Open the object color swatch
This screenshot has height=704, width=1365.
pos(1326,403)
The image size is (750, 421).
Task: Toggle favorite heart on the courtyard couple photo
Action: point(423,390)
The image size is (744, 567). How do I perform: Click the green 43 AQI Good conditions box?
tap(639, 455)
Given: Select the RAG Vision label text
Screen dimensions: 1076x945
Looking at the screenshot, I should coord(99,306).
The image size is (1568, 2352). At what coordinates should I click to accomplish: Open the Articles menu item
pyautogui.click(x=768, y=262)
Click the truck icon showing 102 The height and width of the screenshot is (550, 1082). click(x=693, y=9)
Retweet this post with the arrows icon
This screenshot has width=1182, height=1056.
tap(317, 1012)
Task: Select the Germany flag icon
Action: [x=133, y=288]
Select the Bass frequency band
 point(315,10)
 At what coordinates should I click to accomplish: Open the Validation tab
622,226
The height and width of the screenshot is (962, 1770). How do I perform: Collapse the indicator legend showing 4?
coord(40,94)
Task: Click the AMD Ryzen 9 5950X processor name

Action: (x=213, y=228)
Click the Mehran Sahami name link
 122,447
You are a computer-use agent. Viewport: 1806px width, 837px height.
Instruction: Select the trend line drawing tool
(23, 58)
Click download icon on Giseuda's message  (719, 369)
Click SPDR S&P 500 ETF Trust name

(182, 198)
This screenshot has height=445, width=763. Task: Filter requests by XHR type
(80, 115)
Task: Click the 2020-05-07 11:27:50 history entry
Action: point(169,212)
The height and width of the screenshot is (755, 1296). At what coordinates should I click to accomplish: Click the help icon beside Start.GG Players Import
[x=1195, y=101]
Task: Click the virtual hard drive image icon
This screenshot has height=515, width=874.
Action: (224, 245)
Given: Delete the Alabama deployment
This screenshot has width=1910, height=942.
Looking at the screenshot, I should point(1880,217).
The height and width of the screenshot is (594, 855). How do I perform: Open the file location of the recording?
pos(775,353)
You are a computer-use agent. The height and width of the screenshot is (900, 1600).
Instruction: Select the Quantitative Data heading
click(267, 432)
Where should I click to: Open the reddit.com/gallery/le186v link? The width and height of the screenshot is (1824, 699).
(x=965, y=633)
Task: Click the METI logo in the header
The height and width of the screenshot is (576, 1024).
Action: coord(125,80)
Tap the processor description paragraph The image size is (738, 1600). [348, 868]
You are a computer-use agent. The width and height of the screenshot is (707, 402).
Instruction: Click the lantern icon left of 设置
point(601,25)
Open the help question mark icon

***

| Exercise |
From the line that contains "You are a computer-use agent. The width" through the final line of the material, copy every line exactly, including both ends.

| Response area |
You are a computer-use agent. The width and height of the screenshot is (707, 402).
Instruction: Click the lantern icon left of 设置
point(601,25)
Open the help question mark icon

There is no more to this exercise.